Belle Street was bustling with people, celebrations and color as Alton Pride celebrated its first Pride festival in downtown Alton. 

 

The festival featured face painting, pet adoptions, vendors and live entertainment on Sept. 10. 

 

Alton Pride is dedicated to giving back to the local community. In addition to hosting Pride events, it has plans to set up a local teen suicide prevention line and a resource center for any young people with questions or concerns. 

 

Hayley Horwath, a SIUE criminal justice major at SIUE from Eldorado, Illinois, said she was very excited to attend the Pride event. 

 

“This is my first-ever Pride festival. I’m hoping to see … the different kinds of merch, people’s beautiful outfits, and hopefully some drag queens,” Horwath said. 

 

Horwath said that she was impressed with what she had seen and was appreciative of the compliments she received on her outfit and gender-fluid flag. 

 

Horwath also said that the music was better than she expected, and that she recognized many of the songs played there. The entertainment lineup for the festival included drag shows alternated with performances by Porch Cafè, Summer Osborne, Mz. Goldie and Bullseye Womprats. 

 

“I’m someone who enjoys music a lot,” Horwath said. “Having so many good songs I recognize performed so well really adds to the experience. It’s delightful.”

 

Matt Murray, an SIUE P3 pharmacy student, said that they volunteered when the School of Pharmacy put out a request for representation at the event. 

 

“I think the School of Pharmacy officially [sponsored the stand], because they were asking students to volunteer for it,” Murray said. 

 

Murray said that they were at the Pride festival to provide health information to the public on many quickly-changing subjects relevant to the LGBTQ+ community.

**ACTIVITIES:**
a) In the article on the Alton Pride festival, what day was the festival held?
b) Extend the article about the Alton Pride festival with a few more paragraphs that pick up after its final sentence.

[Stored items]
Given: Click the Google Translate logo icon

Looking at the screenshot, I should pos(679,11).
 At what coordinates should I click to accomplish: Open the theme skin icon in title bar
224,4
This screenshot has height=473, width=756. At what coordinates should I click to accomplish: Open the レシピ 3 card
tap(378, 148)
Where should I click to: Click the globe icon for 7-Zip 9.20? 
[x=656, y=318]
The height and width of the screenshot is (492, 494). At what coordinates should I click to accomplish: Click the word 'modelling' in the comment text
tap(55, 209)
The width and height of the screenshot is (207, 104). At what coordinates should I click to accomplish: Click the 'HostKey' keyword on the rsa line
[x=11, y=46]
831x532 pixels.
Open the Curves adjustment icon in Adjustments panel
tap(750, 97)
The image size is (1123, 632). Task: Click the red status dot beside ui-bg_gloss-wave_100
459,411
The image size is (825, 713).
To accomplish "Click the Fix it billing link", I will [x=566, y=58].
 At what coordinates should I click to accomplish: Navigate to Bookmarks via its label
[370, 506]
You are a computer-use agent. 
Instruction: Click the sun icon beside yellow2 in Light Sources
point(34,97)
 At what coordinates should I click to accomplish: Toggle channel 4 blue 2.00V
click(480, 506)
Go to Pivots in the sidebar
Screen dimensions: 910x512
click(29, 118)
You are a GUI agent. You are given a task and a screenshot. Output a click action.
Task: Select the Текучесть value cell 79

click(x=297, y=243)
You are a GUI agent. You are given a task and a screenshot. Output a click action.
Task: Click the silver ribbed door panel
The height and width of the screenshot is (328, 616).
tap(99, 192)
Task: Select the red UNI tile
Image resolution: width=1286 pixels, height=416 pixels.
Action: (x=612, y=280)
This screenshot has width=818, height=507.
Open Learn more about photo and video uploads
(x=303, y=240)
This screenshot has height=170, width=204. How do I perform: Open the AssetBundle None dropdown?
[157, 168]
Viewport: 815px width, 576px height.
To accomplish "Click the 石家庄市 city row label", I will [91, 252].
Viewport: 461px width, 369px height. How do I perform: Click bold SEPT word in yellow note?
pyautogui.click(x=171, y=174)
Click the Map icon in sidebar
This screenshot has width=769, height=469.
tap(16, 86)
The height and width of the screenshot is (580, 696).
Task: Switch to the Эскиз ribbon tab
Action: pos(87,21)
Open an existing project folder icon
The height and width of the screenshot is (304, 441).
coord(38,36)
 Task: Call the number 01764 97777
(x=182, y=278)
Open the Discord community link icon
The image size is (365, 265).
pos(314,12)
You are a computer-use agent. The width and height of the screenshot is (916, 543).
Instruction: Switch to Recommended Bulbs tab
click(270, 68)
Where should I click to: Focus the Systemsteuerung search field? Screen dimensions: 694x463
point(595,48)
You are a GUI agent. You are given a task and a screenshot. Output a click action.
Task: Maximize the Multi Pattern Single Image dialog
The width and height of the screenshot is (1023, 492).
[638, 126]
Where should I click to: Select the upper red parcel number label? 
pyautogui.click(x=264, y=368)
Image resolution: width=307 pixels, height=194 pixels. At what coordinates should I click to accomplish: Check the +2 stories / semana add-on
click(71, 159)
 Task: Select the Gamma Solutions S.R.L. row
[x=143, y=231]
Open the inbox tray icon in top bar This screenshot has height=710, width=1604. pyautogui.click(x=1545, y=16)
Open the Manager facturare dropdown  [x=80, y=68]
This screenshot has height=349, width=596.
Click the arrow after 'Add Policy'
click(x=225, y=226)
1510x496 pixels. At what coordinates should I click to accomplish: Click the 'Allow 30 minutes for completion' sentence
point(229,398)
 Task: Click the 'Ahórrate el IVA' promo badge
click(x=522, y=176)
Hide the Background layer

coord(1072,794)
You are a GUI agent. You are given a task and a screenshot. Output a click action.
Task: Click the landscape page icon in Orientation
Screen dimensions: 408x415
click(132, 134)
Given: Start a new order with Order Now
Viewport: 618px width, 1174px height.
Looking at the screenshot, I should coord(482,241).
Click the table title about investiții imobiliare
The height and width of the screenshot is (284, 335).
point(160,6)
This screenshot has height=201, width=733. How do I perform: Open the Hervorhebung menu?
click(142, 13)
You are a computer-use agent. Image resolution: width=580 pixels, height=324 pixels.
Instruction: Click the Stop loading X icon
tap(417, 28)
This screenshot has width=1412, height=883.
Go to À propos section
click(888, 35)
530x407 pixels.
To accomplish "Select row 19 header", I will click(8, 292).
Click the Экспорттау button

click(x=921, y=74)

**RESPONSES FOR EACH TASK:**
a) Sept. 10

b)
 

“We’re providing information regarding gender affirmation therapy, monkeypox vaccines, HIV medications, and then we also have a wheel where people can win prizes,” Murray said. 

 

One of the stand’s flyers said that, starting January 1, 2023, a new Illinois law will allow pharmacists to dispense HIV treatment without a physician’s order. Another flyer presented background on the monkeypox virus and tips to minimize exposure to it. 

 

Michael Stoker, one of many vendors present at the event, first started in the Pride vending business two years ago. Since then, they have traveled everywhere from Oklahoma to North Carolina selling Pride merchandise including rainbow flags, blankets and jewelry. 

 

“I was on the board of directors for a nonprofit in Evansville, Indiana, and we set up a Pride there,” Stoker said. “It’s been nonstop since then.”

 

Stoker is already planning for next year’s Pride season, and that includes going beyond vending at Pride events. 

 

“We’re looking to buy a previously set up website from a company that’s going out of business, just because they’ve aged out, not because the business is bad,” Stoker said. “It’s a wholesale website and offers a lot.”

 

Stoker said that they will do 73 Pride events this season, which runs from April to November. They hope to add another tent in the near future and go online so they can sell Pride merchandise throughout the year.